» **Provided text**
• • •
We may now glance at some special types of knowing, so as to see
better whether the humanistic account fits. On the mathematical and
logical types we need not enlarge further, nor need we return at
much length to the case of our descriptive knowledge of the course
of nature. So far as this involves anticipation, tho that MAY mean
copying, it need, as we saw, mean little more than ‘getting ready’
in advance. But with many distant and future objects, our practical
relations are to the last degree potential and remote. In no sense
can we now get ready for the arrest of the earth’s revolution by the
tidal brake, for instance; and with the past, tho we suppose
ourselves to know it truly, we have no practical relations at all.
• • •
» **Data listing**
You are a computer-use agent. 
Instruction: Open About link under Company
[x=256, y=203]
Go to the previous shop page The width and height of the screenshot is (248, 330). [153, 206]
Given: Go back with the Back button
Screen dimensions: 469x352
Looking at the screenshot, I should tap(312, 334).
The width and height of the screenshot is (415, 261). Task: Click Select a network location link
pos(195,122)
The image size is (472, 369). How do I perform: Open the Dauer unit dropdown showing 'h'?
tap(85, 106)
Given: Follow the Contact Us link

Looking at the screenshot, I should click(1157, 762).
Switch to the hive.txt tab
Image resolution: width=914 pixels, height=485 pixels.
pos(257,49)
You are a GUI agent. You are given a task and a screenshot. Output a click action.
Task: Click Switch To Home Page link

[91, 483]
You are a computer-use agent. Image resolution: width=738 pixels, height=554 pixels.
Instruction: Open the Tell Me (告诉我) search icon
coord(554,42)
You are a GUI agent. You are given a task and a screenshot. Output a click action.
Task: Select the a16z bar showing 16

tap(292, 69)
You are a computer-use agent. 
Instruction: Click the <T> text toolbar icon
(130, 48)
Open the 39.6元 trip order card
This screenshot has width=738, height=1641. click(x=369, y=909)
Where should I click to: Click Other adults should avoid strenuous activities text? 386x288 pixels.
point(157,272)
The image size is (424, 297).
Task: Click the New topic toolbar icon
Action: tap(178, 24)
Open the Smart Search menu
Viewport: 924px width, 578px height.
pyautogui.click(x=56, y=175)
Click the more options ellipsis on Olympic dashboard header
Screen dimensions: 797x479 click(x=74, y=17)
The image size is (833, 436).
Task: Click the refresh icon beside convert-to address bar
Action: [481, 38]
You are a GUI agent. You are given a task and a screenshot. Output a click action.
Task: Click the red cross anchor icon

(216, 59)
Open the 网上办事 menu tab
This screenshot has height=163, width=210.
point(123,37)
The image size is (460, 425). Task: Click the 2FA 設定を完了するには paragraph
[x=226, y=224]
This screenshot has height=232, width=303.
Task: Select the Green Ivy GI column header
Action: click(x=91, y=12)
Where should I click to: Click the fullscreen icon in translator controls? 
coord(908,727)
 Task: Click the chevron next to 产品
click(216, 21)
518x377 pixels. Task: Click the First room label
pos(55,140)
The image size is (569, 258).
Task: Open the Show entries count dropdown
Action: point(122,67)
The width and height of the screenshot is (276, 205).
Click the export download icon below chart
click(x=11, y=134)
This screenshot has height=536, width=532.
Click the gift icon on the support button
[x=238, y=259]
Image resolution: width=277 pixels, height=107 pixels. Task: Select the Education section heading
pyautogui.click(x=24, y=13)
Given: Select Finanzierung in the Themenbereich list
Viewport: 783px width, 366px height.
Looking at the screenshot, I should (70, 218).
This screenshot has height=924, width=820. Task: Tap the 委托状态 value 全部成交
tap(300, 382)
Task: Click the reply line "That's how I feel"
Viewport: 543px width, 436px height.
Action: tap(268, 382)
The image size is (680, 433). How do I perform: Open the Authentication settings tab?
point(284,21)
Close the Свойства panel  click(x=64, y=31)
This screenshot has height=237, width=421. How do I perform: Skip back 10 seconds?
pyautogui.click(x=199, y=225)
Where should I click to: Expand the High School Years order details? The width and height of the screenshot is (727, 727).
• • •
» **Written problem**
List every kind of knowing that the passage on types of knowing says needs no further or lengthy discussion. The rows come from a separate source and have nothing to do with the passage.

» **Exercise answer**
- Mathematical
- Logical
- Descriptive knowledge of the course of nature